§ **SELECTION**
_ _ _ _ _ _ _
54 Against such an issue, His Honour's error has a significance which in other circumstances it might not have. It was in effect to remove from the jury's consideration the defence case on the issue of provocation. Although not taken away prior to counsel's address as occurred in Green v R the effect was the same. Given the significance of the misdirection, providing there was evidence justifying the issue of provocation being left to the jury, by parity of reasoning - appreciating that the reasoning is not all the same - with the judgments of Brennan CJ (at 346), Toohey J (at 357), and McHugh J (at 371-2) in that case, the circumstances are not such where it is proper to apply the proviso. If the defence of provocation was open, and even if this Court should think it inevitable that the Crown would have satisfied the jury that the killing was unprovoked within s23, the effective removal of one of the main issues in the trial from the jury's consideration would make it impossible to conclude that there has been no substantial miscarriage of justice - Wilde v R (1988) 164 CLR 365 at 373. c.f. Krakouer v R (1998) 72 ALJR 1229 at [37, 76-78].
55 The Crown sought to overcome the consequences of this conclusion by submitting that the evidence bearing on the topic of provocation was such that the issue should not have been left to the jury and therefore that this Court should apply the proviso to s6 of the Criminal Appeal Act.
56 I am prepared to concede that the claim that the deceased's death was or may have been a result of his provocation was weak, indeed, as it appears to me, very weak. Nevertheless, there was evidence of both a loss of self control on the part of the Appellant and conduct of the deceased in touching the breasts of the Appellant's girlfriend which might fairly be regarded as affecting the Appellant and as calculated to result in some violence. In the form of drugs, drink, and the Appellant's personality and mental condition there was evidence which might permit an argument that the deceased's conduct was likely to be, to the Appellant, more serious than it would be to many others. That said, it is also appropriate to recognise that there was no specific evidence suggesting that this was so. It must also be borne in mind that although, according to the Appellant, the deceased's conduct was repeated some five times, the first occurrence did not deter the Appellant and his girlfriend from going to the deceased's hotel room, or staying there when they were free to depart after the second, third and fourth touching incidents.
57 Nevertheless, there still remains the question whether, taking the provocation from the viewpoint of the Appellant at the highest possible level which the evidence permits, an ordinary person in his position could have so far lost self control as to have formed an intention to inflict grievous bodily harm on the deceased. As is apparent, I can quite accept that the touching of the breasts of the Appellant's girlfriend was conduct calculated to result in some violence but it is another step to accept that an ordinary person's reaction could have been to intend violence extending as far as grievous bodily harm, whether that expression is regarded as meaning or encompassing, really serious bodily harm or any permanent or serious disfigurement.
58 While I do not seek to minimise the deceased's conduct, in the scale of things, the touching of a girl's breasts - which modern fashion, if not society, seeks to make attractive and an object of interest - is hardly a major affront. It is far less heinous or objectionable than much other conduct and many other offences of a sexual nature and the fact that the deceased was obviously drunk, well known to be a somewhat disinhibiting condition, tends to further reduce the seriousness of, or insult in, his offence. The circumstances were radically different from those which existed in Green v R where the Appellant asserted that he had been subjected to a homosexual approach which was forcible, persistent, a breach of trust and evoked recollections of breaches of trust on the part of the Appellant's father when the Appellant was young.
_ _ _ _ _ _ _
§ **JOB**
Reproduce the passage of the provocation judgment starting at "55 The Crown" and ending at "Criminal Appeal Act.", word for word.

§ **COLLECTED MATERIAL**
_ _ _ _ _ _ _
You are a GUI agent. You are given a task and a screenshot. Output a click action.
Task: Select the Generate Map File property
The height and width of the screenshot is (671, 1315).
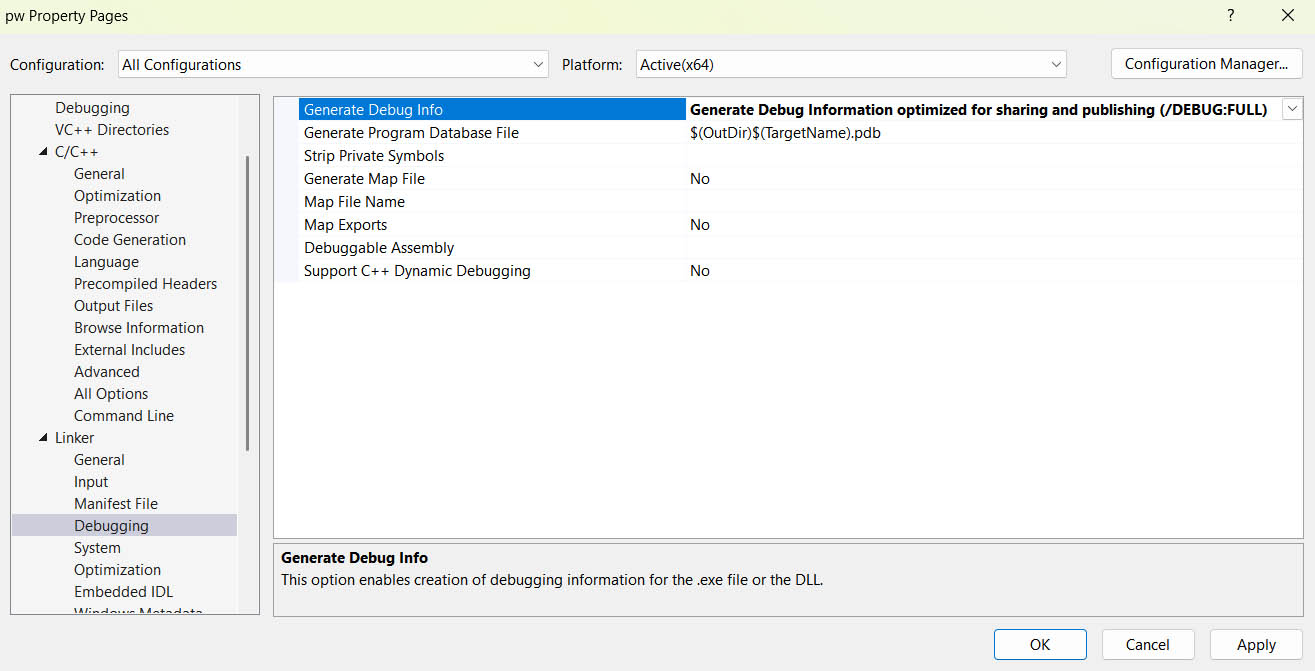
_ _ _ _ _ _ _
§ **THE SOLUTION**
55 The Crown sought to overcome the consequences of this conclusion by submitting that the evidence bearing on the topic of provocation was such that the issue should not have been left to the jury and therefore that this Court should apply the proviso to s6 of the Criminal Appeal Act.